[EXERCISE TASK]:
From the rows below, pull out each line containing the word "Expand" and copy those lines unchanged.

====== EXTRACTED RECORDS

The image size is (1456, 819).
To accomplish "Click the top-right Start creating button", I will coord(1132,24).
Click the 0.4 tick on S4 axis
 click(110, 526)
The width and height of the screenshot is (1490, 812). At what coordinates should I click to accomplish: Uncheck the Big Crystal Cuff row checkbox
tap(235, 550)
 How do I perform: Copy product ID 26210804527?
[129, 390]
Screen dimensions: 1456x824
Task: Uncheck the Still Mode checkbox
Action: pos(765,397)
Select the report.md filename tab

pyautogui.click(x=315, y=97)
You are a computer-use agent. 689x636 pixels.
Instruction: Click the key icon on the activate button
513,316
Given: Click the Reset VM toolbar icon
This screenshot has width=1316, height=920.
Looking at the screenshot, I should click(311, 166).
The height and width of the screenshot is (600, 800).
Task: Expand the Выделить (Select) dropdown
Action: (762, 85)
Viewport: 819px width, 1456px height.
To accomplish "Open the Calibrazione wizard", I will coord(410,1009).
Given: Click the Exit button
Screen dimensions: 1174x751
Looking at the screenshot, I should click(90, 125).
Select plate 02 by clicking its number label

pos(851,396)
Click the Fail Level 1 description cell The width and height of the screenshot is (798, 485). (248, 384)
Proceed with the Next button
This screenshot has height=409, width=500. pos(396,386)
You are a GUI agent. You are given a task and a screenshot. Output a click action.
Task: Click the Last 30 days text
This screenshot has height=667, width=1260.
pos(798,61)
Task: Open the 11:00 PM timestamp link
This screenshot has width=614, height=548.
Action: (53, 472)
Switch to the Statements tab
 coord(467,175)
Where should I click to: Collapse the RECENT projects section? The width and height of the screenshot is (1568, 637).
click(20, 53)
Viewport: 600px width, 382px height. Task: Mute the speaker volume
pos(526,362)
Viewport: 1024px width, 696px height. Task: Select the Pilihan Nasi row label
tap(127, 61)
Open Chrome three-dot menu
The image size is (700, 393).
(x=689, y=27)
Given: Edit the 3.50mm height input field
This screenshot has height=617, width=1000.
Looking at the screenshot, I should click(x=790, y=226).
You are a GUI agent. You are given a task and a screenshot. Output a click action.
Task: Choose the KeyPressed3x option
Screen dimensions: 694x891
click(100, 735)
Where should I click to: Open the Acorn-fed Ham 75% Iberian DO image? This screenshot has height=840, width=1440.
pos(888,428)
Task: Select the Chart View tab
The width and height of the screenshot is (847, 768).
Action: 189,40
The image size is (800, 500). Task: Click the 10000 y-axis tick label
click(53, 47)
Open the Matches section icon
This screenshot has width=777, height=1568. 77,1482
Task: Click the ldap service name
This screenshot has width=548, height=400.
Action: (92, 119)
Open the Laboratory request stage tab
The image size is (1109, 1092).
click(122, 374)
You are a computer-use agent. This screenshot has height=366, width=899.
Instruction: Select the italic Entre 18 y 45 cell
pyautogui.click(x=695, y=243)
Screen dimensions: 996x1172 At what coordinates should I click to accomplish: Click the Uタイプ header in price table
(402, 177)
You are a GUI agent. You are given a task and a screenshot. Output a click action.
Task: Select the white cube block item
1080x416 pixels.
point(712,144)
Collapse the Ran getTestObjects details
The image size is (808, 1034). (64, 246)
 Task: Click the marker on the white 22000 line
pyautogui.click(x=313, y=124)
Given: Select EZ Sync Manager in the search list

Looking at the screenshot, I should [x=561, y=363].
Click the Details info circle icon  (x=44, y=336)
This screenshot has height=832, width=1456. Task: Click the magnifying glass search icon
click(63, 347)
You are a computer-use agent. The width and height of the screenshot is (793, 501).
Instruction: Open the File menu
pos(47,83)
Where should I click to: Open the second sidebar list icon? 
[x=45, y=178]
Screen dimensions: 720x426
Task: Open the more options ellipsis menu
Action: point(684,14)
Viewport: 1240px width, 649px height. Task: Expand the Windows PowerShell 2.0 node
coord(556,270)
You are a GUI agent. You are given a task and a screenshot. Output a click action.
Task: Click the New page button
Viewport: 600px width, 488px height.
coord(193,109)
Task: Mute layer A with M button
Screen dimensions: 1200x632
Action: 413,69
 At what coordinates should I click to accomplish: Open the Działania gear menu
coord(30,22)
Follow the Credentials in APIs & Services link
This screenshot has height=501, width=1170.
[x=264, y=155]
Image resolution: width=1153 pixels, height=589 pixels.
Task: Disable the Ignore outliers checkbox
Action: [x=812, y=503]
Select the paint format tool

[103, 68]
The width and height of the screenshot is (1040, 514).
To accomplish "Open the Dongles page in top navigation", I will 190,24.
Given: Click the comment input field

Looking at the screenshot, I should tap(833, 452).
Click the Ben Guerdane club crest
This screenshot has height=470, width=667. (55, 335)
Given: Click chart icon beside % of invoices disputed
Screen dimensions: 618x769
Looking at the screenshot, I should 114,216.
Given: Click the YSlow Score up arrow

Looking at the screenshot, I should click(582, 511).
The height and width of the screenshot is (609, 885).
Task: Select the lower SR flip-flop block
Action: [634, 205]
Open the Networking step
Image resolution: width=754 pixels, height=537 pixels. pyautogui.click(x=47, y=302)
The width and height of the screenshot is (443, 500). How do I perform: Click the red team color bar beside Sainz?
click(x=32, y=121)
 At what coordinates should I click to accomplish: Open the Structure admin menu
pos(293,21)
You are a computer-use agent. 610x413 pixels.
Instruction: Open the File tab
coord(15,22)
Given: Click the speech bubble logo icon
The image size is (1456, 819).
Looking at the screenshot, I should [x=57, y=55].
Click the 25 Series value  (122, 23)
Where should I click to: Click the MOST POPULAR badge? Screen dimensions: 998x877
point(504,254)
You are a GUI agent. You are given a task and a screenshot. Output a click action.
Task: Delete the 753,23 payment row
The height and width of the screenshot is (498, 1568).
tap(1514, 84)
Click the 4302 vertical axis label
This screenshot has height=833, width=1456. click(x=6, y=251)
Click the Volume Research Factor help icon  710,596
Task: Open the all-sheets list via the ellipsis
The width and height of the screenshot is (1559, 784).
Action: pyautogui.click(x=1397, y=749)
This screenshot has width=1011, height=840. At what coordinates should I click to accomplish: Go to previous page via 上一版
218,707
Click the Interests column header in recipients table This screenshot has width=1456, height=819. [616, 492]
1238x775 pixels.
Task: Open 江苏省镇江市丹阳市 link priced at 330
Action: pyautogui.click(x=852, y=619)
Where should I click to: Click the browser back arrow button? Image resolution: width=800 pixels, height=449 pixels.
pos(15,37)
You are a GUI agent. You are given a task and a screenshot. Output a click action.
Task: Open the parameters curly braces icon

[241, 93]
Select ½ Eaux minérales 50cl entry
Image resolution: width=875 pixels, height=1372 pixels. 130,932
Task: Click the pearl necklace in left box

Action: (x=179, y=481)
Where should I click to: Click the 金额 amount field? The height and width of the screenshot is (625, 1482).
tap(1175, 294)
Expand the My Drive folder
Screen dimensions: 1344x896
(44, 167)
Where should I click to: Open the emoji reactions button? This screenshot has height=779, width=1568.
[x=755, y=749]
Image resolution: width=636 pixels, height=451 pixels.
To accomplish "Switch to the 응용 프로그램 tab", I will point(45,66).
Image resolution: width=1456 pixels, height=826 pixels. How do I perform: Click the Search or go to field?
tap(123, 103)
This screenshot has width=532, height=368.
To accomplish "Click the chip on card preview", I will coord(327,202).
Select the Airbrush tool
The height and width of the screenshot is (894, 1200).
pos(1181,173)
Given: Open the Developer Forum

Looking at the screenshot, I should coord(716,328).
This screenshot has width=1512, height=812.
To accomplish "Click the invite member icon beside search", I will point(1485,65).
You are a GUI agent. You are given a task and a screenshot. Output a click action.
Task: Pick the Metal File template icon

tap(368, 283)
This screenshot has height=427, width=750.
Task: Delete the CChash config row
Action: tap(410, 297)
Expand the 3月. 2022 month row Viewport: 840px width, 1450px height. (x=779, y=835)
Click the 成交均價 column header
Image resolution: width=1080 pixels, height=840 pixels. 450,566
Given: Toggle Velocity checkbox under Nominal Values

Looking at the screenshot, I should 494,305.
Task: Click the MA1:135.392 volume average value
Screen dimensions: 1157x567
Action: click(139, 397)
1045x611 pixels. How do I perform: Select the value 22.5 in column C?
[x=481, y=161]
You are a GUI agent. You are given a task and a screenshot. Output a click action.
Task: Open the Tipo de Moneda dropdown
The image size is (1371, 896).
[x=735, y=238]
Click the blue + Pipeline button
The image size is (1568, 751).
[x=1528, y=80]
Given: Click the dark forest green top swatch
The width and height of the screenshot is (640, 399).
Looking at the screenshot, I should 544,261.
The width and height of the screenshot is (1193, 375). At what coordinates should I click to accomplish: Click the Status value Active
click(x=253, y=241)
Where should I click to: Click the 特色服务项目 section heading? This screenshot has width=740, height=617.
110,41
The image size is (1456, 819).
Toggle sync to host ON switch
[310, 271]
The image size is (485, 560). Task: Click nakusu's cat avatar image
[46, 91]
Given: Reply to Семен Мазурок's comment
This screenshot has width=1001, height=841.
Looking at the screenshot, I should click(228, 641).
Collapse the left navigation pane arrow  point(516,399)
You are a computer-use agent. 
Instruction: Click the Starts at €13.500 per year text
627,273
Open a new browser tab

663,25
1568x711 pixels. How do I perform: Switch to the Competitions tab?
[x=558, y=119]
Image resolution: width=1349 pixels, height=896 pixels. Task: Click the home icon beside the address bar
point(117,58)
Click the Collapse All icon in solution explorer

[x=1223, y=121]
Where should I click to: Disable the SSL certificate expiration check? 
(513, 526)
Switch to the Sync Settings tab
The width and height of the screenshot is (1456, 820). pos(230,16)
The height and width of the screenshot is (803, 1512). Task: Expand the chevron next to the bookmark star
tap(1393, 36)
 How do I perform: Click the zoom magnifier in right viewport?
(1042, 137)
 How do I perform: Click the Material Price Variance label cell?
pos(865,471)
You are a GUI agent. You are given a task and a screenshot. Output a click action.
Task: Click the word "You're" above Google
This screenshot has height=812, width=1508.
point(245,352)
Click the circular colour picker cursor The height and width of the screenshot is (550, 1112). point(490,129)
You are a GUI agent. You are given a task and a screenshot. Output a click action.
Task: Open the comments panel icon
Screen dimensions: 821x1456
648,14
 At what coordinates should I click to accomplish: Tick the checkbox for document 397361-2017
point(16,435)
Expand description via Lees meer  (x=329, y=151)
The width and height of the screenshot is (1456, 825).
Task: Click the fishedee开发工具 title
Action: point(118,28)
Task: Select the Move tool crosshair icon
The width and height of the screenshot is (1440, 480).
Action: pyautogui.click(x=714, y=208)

============

[THE ANSWER]:
Task: Expand the Выделить (Select) dropdown
Viewport: 1240px width, 649px height. Task: Expand the Windows PowerShell 2.0 node
Expand the My Drive folder
Expand the 3月. 2022 month row Viewport: 840px width, 1450px height. (x=779, y=835)
The height and width of the screenshot is (803, 1512). Task: Expand the chevron next to the bookmark star
Expand description via Lees meer  (x=329, y=151)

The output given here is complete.